Ethnicguy's post of September 27, "Labor Breaks With The Democrats", touches on some very timely issues within the American labor movement and within the broader spectrum of American progressive politics.
I agree with some of Ethnicguy's conclusions, disagree or would differently nuance some of the other conclusions, but mostly Ethnicguy's post lead me to some further thinking.
I'd like to start with Ethnicguy's 3rd from last paragraph:
".... In any event, absent from this discussion is any truly independent role for labor in politics. A break with the Democrats under these conditions could mean an opportunistic move to the right by segments of the labor movement. And under those conditions, it seems to me, it is important for people on the left to work to hold the line against opportunism in the labor movement. Now is not the time to talk about elections-based third parties (except in states with fusion voting) or to pose too much criticism or aim too much fire at the Obama administration. Rather, now is the time to direct the criticism and attack the right directly from within the labor movement."
Opportunism in the labor movement?
Let's face it -- for most of its history the American labor movement has rested comfortably on a foundation of opportunism. Opportunism is what American labor is about. "Punish your friends and reward your enemies" is the basic operational mantra and only core principle of American labor.
This principle was recently re-stated by an anonymous union president who said, "better to be at the table and receive nothing than not to be at the table at all." It never occurs to such union leaders that organized workers could run the kitchen; such thoughts would interfere with the main goal of rubbing shoulders with American capital's mighty and powerful.
With a few very important historical exceptions, American labor has stood only for its institutional survival and narrow prosperity. It has eschewed any notion of representing the American working class and its strategies have relied proudly on collaborating with capital in the narrow interests of furthering the goals of individual unions, their leaders and members -- regardless of the consequences.
Unfortunately, it is this opportunistic mindset that seems to be governing labor's intensification of its political program. Key will be the same reliance on rewarding friends and punishing enemies. And the results will inevitably include backing a couple Republican candidates by a few unions. This intensification will also result in backing lots of the same candidates as before with unions stepping out to do home visits to the unrepresented 90% of American workers, all aimed at securing labor's invitation to the proverbial table yet again delivering nothing to American workers.
That the above is what is likely to come out of labor's intensified political program is virtually guaranteed by labor's refusal to adopt an independent political agenda. And practically speaking, without an independent agenda it will be very hard for labor to have the kind of electoral impact it wants.
Here the problem is simply that the American political process has lost all credibility for working folk, for obvious reasons.
Obama and lightening up on the criticism
I disagree with Ethnicguy regarding the need to circumscribe criticism of the Democrats and the Obama Administration. Labor and all of us need to keep the critical focus on the Democrats. The way I figure it, Obama's recent tendency to push back against the Republicans is almost exclusively due to the criticisms he has received from the progressive end of the political spectrum.

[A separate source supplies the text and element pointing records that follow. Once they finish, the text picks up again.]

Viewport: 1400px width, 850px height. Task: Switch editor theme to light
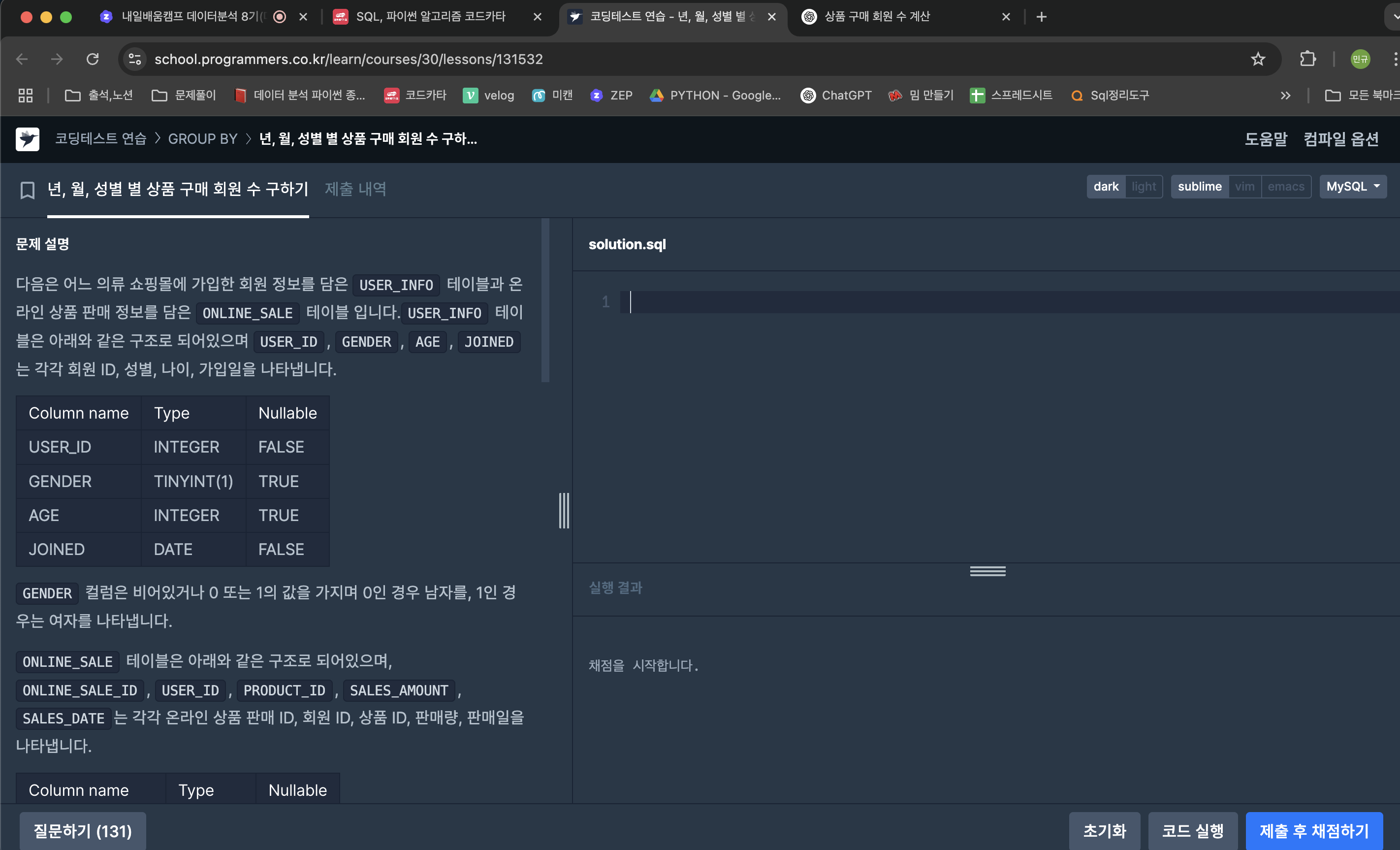tap(1143, 187)
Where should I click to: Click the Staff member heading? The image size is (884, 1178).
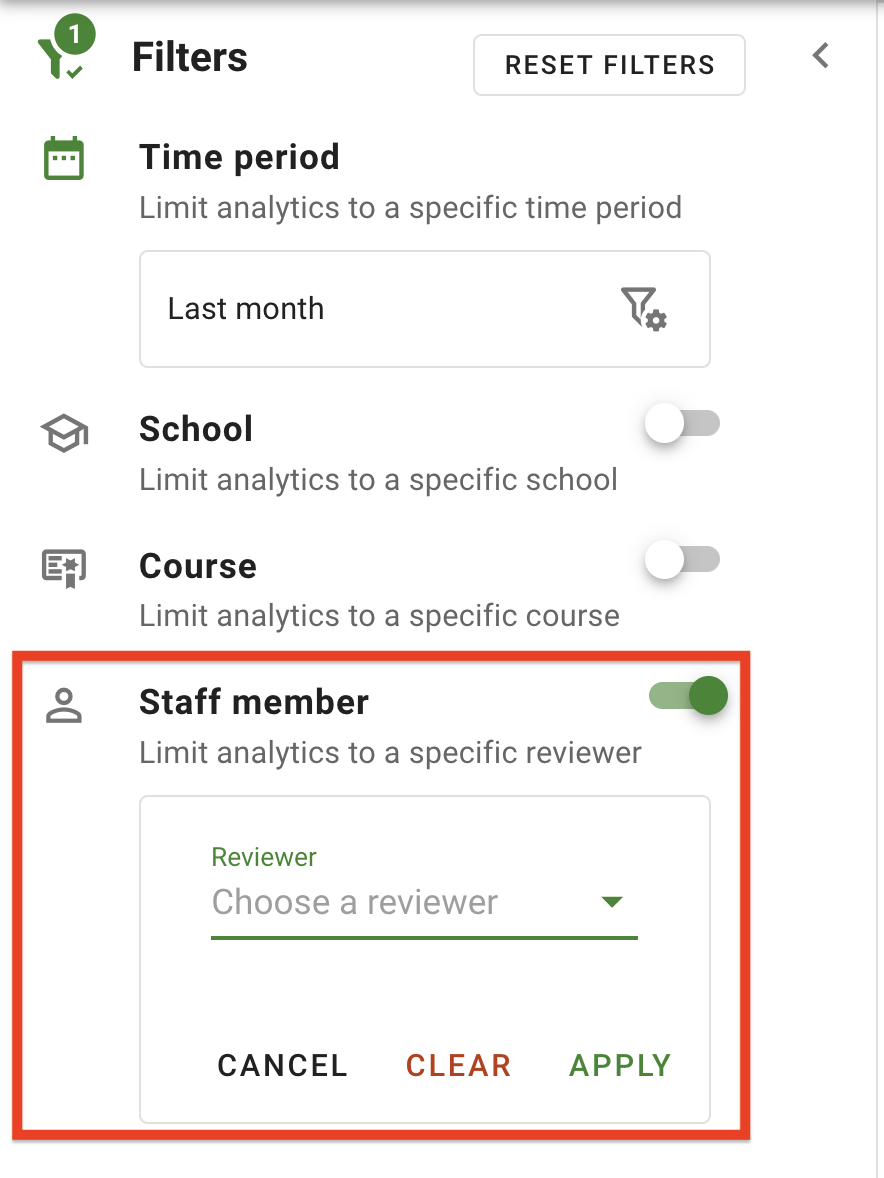click(x=254, y=702)
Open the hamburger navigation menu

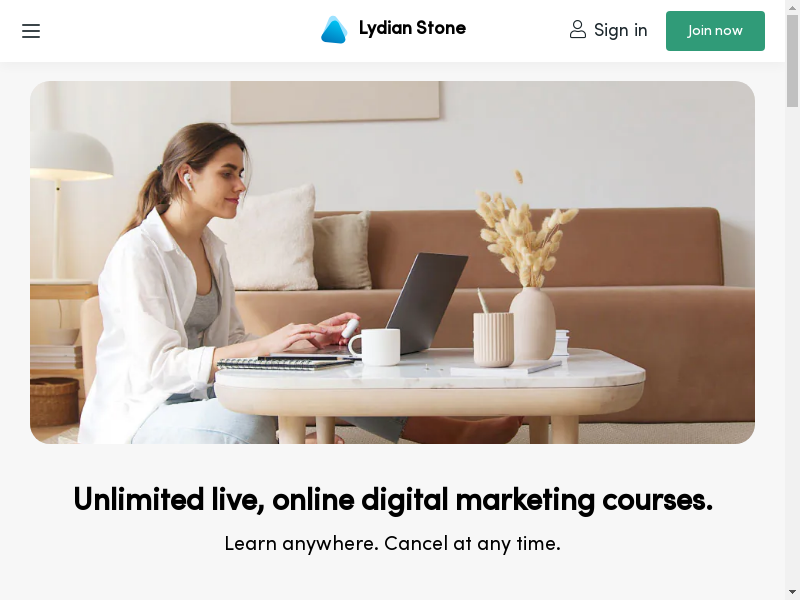pos(31,31)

Theoretically, criticism aimed at the Obama Administration and Democratic policy could help move the Democrats toward some kind of relevancy for working people as November 2012 approaches.
Interestingly, labor is not where a lot of this progressive criticism has come from. This is because labor has no principles, agenda, or anything of substance to say to working people. To my mind, labor needs to ratchet up its criticism of the Democrats -- not with threats of bolting the party or staying home on election day -- but with concrete and substantive analysis. This should include meaningful alternatives and options.
Third Party?
At this point in time, a meaningful third party is pure fantasy. The broad progressive left, including labor, has no analysis or agenda on which to build a third party. A third party dedicated to nothing more than punishing Obama and the Democrats might feel good emotionally but the effect would most likely be to deliver the nation to an extremely authoritarian right wing.

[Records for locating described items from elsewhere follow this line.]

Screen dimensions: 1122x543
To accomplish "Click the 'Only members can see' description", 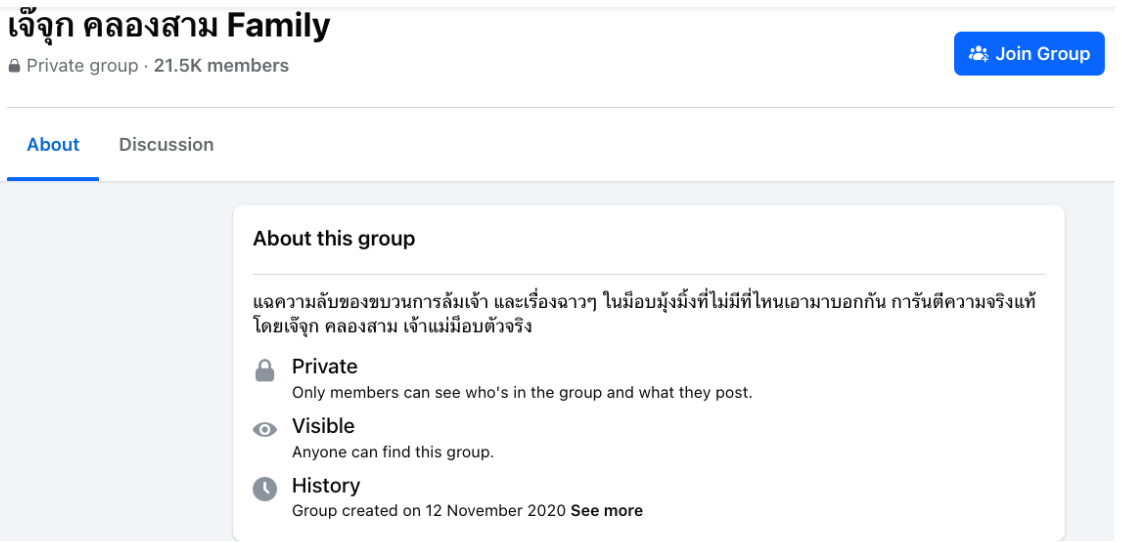I will (522, 393).
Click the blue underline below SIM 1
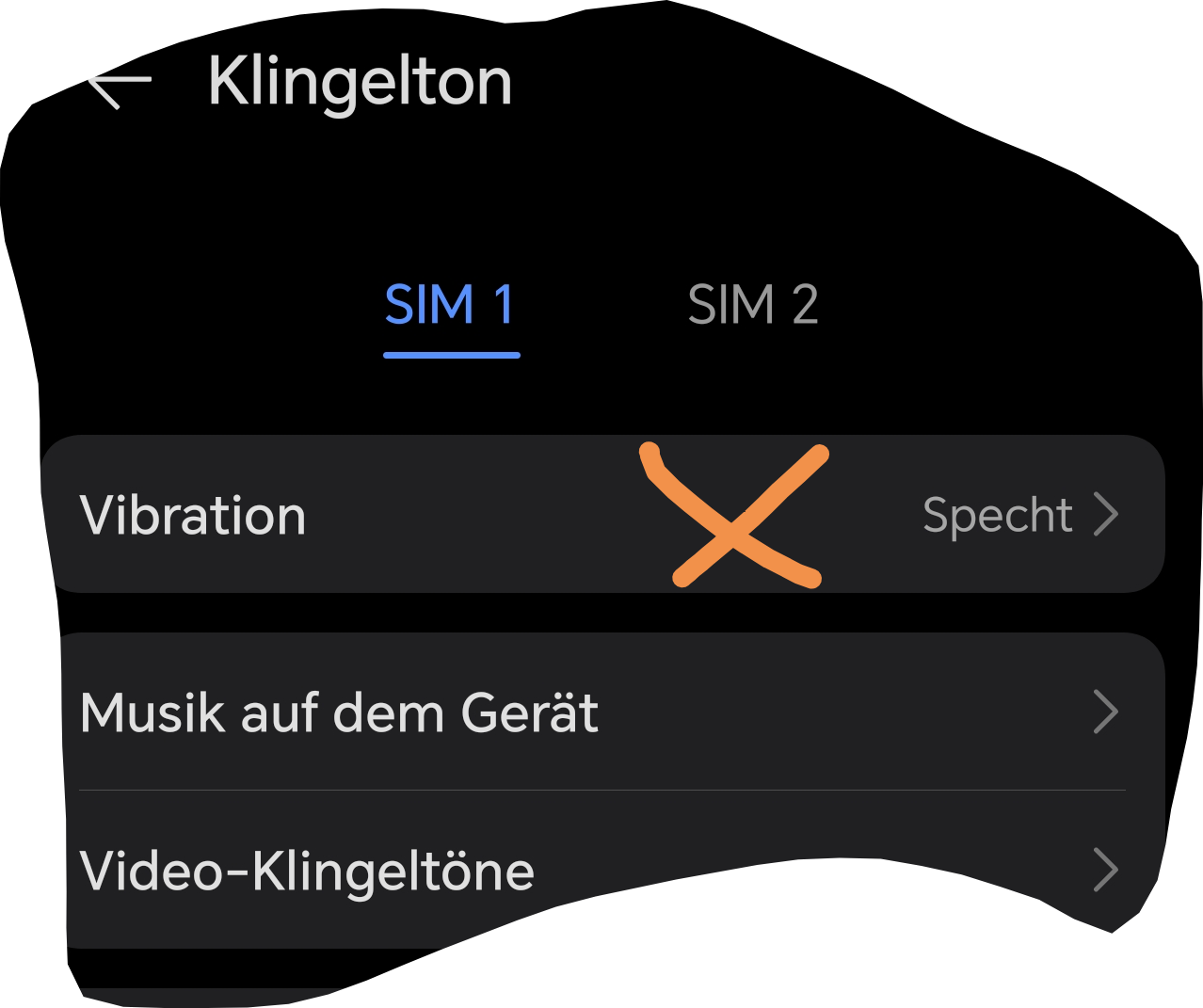Viewport: 1203px width, 1008px height. point(451,355)
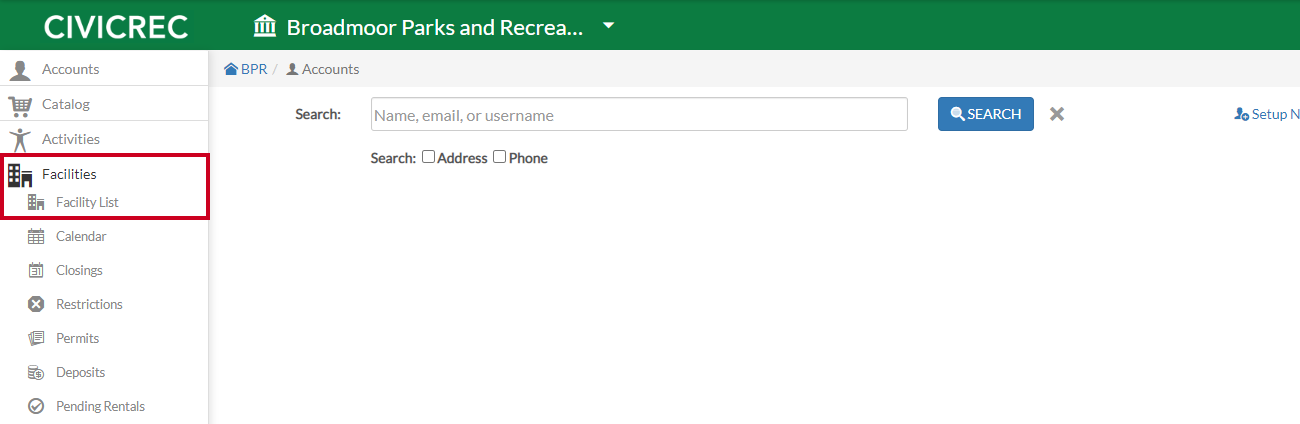Click the Pending Rentals checkmark icon

click(x=36, y=407)
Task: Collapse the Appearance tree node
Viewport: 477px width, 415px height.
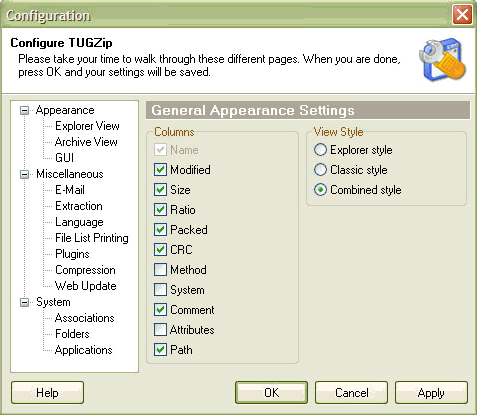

Avoiding Movement Building
American labor is a movement without a mission. Traditional union functions have been abandoned. The abandonment of these functions began when American unions did little more than watch and whine as their guts were carved out through the de-industrialization of the 1980s. Through this period, shop floors were abandoned and strikes -- that primary tool of organized workers -- were as rare as hen's teeth -- in spite of a number of opportunities where an effective strike could have won the day.
The results of this trend within labor has been the loss of any large scale impact on working class economics and the absence of unions in the day-to-day life of working people.

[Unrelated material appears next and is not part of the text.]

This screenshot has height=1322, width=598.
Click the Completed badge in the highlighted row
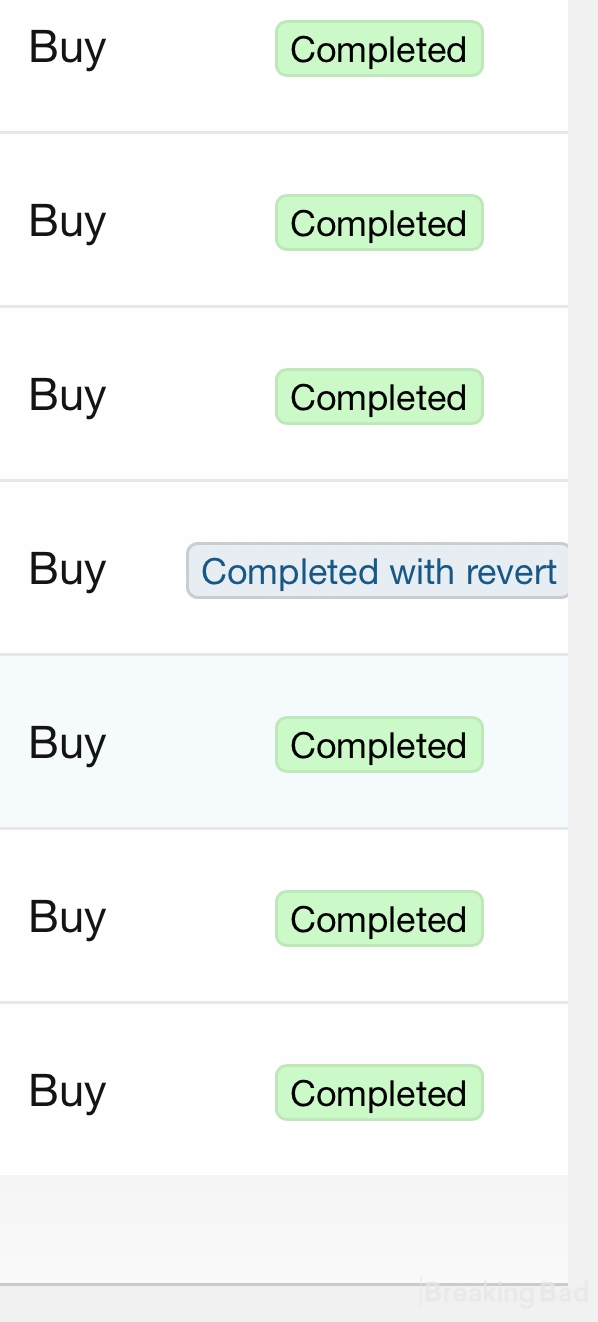379,745
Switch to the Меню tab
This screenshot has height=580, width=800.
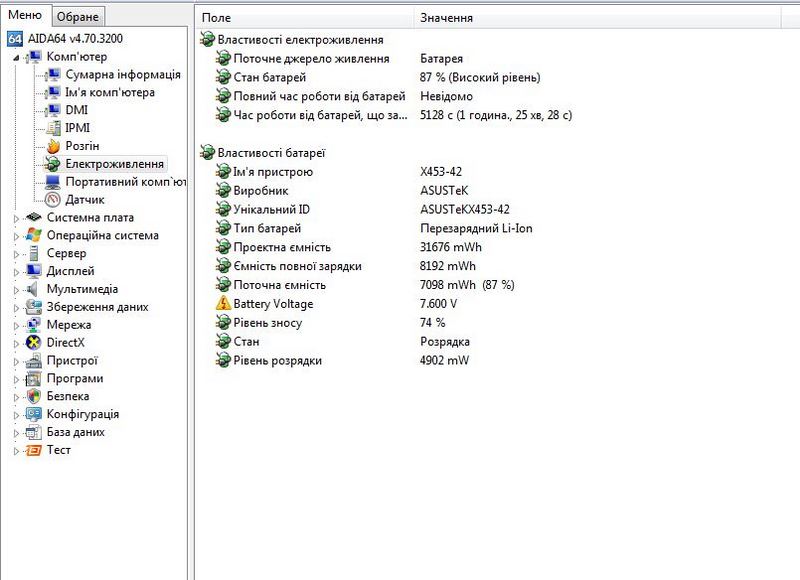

Labor's fixation on the political as the highest priority during the last three decades, and the way in which labor sees its political role, is the obvious consequence of its failure to be a labor movement. The emphasis on the political is not so much due to the potential gains for working people in the political arena as much as something for international union leaders to do in order to justify their otherwise irrelevant existences.
Where I'm going with all of this
The aim of progressives -- and labor progressives in particular -- is to build a movement. "Movement" means collective action, based on solidarity, with certain self-developed goals to be achieved. I see none of this in labor's current political discussion.
Likewise, the broad progressive spectrum in America needs to give up on its demand for the perfect messiah type leader and instead move on its principles through collective action.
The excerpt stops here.